In this session, we try to add IPSec to the tunnel.

First, configure the IKE Phase 1 parameters in R1, R2 and R3. Please click here for details.

R1(config)#crypto isakmp policy 10
R1(config-isakmp)#authentication pre-share

Next, configure the Phase 2 parameters in R1, R2 and R3. Please clickhere for details.

R1(config)#crypto ipsec transform-set TS esp-3des esp-sha-hmac
R1(cfg-crypto-trans)#exit

Then, set the pre-share key, please be reminded that the destination address is the physical Interface but not the tunnel Interface.

R1(config)#crypto isakmp key ccie address 10.0.24.2
R1(config)#crypto isakmp key ccie address 10.0.34.3
R2(config)#crypto isakmp key ccie address 10.0.12.1
R2(config)#crypto isakmp key ccie address 10.0.34.3
R3(config)#crypto isakmp key ccie address 10.0.12.1
R3(config)#crypto isakmp key ccie address 10.0.24.2

Then, define the IPSec profile at R1, R2 and R3.

R1(config)#crypto ipsec profile PF
R1(ipsec-profile)#set transform-set TS

At last, add IPSec profile on all the tunnel interfaces.

R1(config)#interface tunnel 12
R1(config-if)#tunnel protection ipsec PRofile PF

Conclusion

Fully Mesh Topology allows spoke site to communicate the other spoke directly, but it needs a large amount of tunnels.
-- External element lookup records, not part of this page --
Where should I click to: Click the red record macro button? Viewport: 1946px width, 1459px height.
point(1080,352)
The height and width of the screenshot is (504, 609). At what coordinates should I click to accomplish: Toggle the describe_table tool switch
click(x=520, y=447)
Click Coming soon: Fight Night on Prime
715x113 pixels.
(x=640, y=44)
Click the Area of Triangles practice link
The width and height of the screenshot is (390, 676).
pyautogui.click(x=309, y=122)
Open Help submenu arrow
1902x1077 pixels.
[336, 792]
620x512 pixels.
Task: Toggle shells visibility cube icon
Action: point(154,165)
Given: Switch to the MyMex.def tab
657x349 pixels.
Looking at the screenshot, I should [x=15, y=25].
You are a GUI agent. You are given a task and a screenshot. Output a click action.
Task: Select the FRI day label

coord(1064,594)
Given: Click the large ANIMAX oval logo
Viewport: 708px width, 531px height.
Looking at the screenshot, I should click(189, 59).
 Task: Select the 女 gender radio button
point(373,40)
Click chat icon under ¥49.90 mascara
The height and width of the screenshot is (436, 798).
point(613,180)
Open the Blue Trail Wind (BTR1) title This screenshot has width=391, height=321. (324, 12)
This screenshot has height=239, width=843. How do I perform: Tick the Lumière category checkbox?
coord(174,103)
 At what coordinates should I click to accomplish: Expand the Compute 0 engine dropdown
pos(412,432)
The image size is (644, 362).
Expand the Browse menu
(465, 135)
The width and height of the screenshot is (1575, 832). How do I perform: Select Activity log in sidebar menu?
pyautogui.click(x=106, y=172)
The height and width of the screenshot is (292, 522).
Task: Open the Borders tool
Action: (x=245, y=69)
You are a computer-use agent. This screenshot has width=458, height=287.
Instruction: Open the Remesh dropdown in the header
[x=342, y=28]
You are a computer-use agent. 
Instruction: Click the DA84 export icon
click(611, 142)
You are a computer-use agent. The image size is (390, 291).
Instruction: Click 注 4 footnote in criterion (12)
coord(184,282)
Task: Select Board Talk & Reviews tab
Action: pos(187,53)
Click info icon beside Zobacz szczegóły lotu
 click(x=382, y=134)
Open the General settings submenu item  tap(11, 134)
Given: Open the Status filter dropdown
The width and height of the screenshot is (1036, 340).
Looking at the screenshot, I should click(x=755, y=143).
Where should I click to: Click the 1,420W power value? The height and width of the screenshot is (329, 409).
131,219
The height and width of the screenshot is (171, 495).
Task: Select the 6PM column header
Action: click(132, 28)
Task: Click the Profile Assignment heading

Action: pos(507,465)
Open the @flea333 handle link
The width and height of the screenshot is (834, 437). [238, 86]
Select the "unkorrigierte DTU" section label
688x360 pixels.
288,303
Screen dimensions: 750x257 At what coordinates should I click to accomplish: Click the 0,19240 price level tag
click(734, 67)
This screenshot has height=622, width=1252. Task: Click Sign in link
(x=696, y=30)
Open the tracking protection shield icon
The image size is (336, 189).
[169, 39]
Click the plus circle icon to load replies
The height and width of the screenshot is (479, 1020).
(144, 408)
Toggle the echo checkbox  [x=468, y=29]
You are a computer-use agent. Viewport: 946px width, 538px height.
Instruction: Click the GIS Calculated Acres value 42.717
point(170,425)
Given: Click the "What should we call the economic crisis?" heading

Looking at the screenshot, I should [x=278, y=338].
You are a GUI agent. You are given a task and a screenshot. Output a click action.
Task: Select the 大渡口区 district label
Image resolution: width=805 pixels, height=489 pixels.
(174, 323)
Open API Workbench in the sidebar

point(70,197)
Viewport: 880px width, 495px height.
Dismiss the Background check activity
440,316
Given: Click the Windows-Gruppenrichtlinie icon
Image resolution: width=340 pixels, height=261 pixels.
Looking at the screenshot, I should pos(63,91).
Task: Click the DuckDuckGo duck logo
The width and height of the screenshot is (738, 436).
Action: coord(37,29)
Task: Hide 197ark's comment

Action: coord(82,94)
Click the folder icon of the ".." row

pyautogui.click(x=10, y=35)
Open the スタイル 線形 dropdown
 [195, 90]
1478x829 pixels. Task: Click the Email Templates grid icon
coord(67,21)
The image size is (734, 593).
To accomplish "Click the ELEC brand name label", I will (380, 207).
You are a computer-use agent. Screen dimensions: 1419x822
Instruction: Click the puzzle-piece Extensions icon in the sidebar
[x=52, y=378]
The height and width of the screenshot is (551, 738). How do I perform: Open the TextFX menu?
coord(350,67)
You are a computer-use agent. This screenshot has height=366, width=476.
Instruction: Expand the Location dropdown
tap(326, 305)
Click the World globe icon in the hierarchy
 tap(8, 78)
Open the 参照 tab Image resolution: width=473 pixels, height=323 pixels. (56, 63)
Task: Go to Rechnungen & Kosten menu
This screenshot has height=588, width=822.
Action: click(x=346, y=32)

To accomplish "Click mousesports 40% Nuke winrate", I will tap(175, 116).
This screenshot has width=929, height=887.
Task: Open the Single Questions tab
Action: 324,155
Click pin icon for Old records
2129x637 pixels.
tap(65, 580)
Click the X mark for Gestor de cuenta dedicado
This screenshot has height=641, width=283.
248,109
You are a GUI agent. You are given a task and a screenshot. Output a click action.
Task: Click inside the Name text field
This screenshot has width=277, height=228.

The number of tunnels needed for n sites is n(n-1)/2, for example, 20 sites needs 190 tunnels. It is a nightmare for network administration to configure and maintain such large amount of tunnels. So, if there are many spoke sites, mGRE (or called DMVPN) is suggested to use instead of GRE.